UN BUEN PLAN

Un buen plan ha de incluir siempre una previsión de contingencias catastróficas. Los planes, bien pensado, no son más una adecuada previsión de desgracias imprevisibles, un boceto de las mil caras del fracaso. De ahí que los buenos planes sean, siempre, los que surgen de la enfebrecida imaginación de los pesimistas, esa gente que olfatea la desgracia que acecha tras cada esquina. Ese alabado hombre precavido que vale por dos no es más que un pesimista con una sonrisa. Y hablamos de pesimistas por ponerles un nombre porque estos, en puridad, no existen. En realidad, pesimista es el baldón que los optimistas han impuesto para designar a la gente normal y corriente. Esa gente que ahorra, usa condón y sale por la noche con una rebequita. Los optimistas, por el contrario, planean mal porque ansían el triunfo. No hay nada peor que un optimista porque esa gente suele, además de hacerse una representación inadecuada de la realidad, tener ciertas características deletéreas.

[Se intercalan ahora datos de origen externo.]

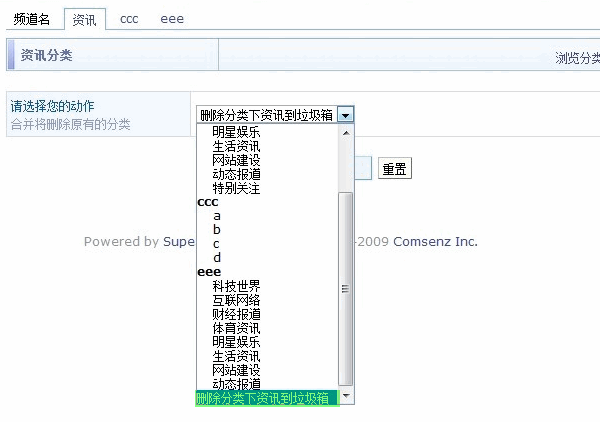The height and width of the screenshot is (422, 600).
Task: Open the ccc channel tab
Action: (129, 19)
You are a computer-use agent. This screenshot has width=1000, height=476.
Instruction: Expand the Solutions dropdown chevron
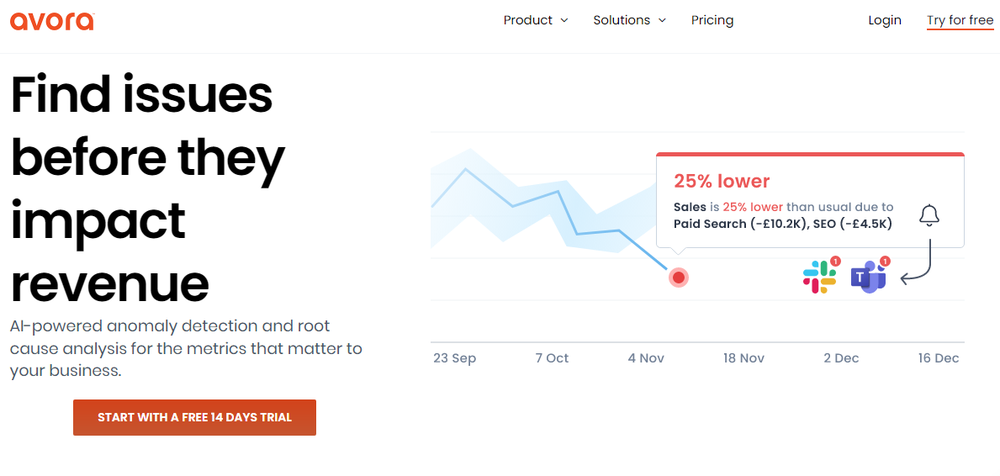(x=662, y=20)
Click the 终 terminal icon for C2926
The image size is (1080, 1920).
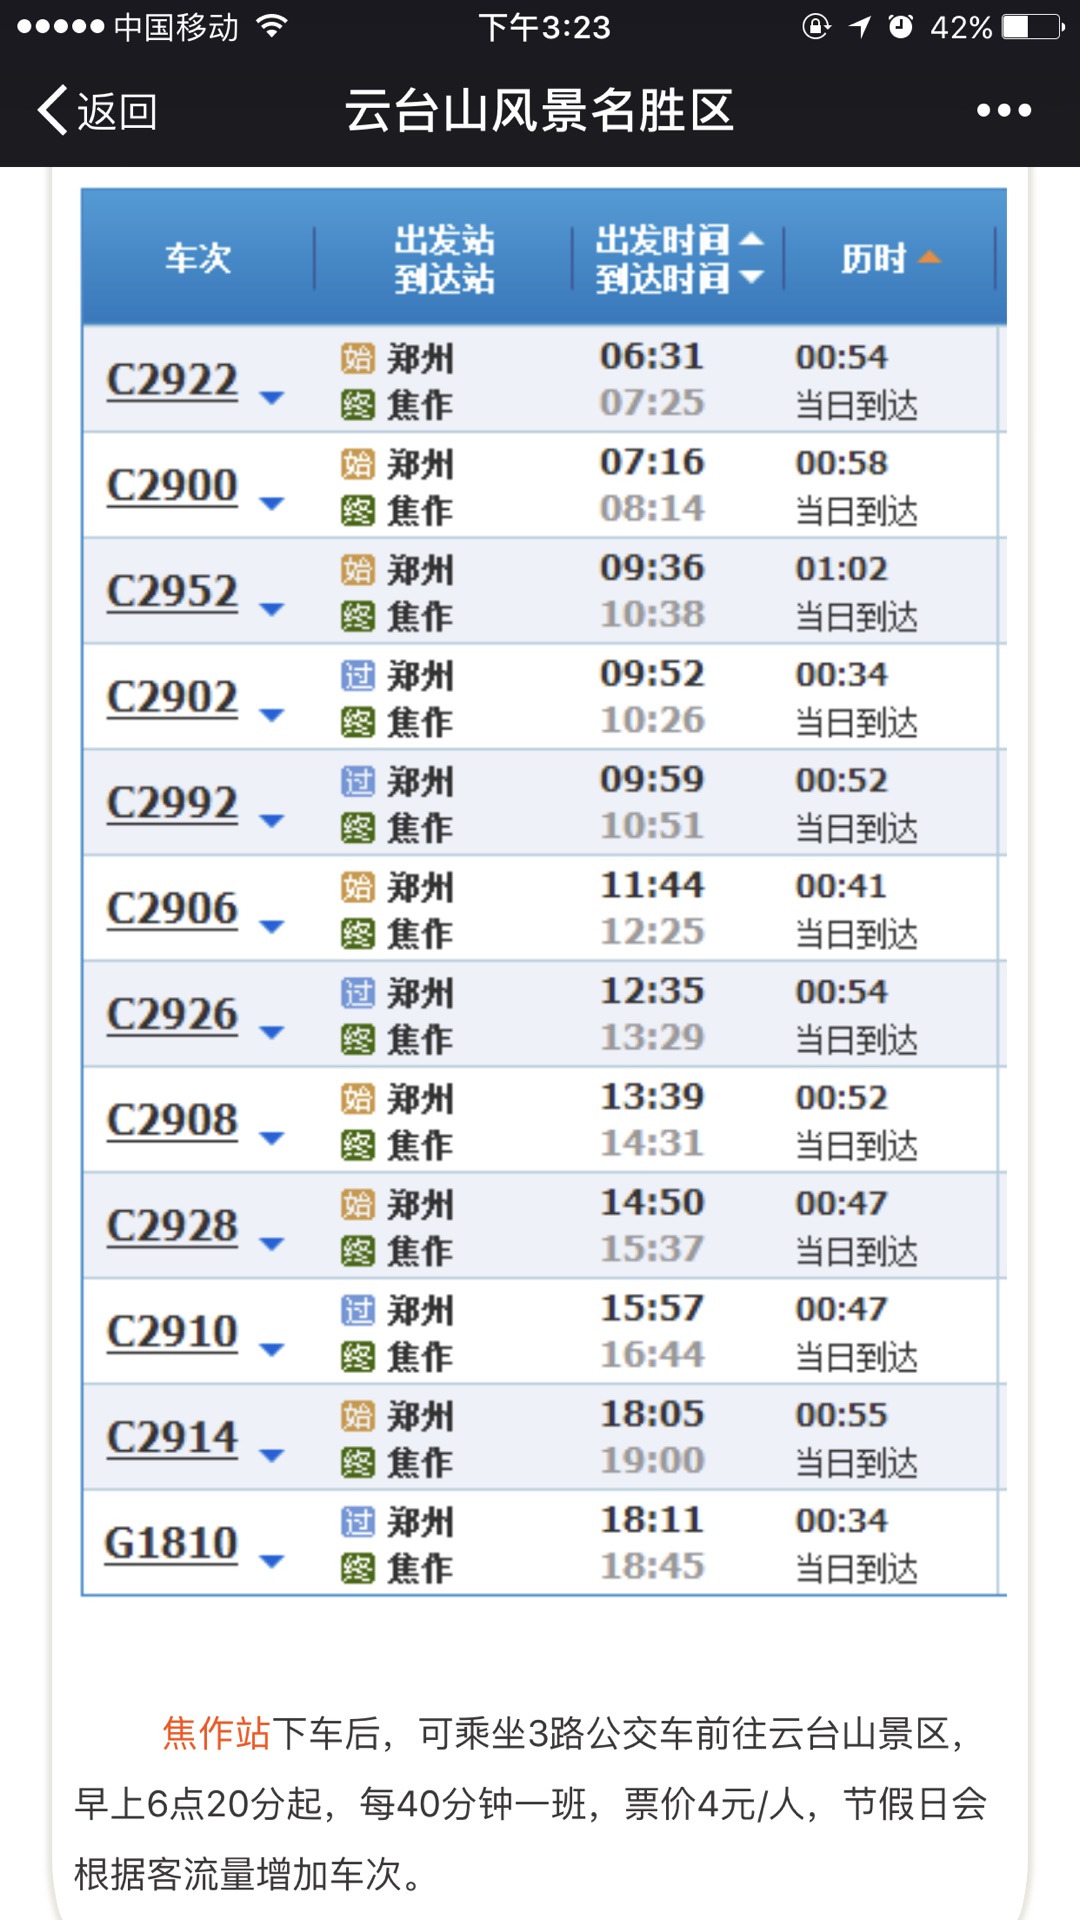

Así, esos tipos suelen ser expansivos y comunicativos, algo que en muchas ocasiones transmite al observador poco avisado la falsa sensación de que tienen capacidad de control. Hablar mucho de las cosas, a los humanos, que estamos quizá demasiado encefalizados, nos produce sensación de dominarlas. Les ponemos nombres, a las cosas, y creemos que las cambiamos con adjetivos y complementos y damos por hecho que se van a mover en la dirección y a la velocidad del verbo. Nada más lejos de la realidad. Hablar es como el agua, imprescindible para la vida, pero si hay mucha en el ambiente condensa en una niebla que impide la visión.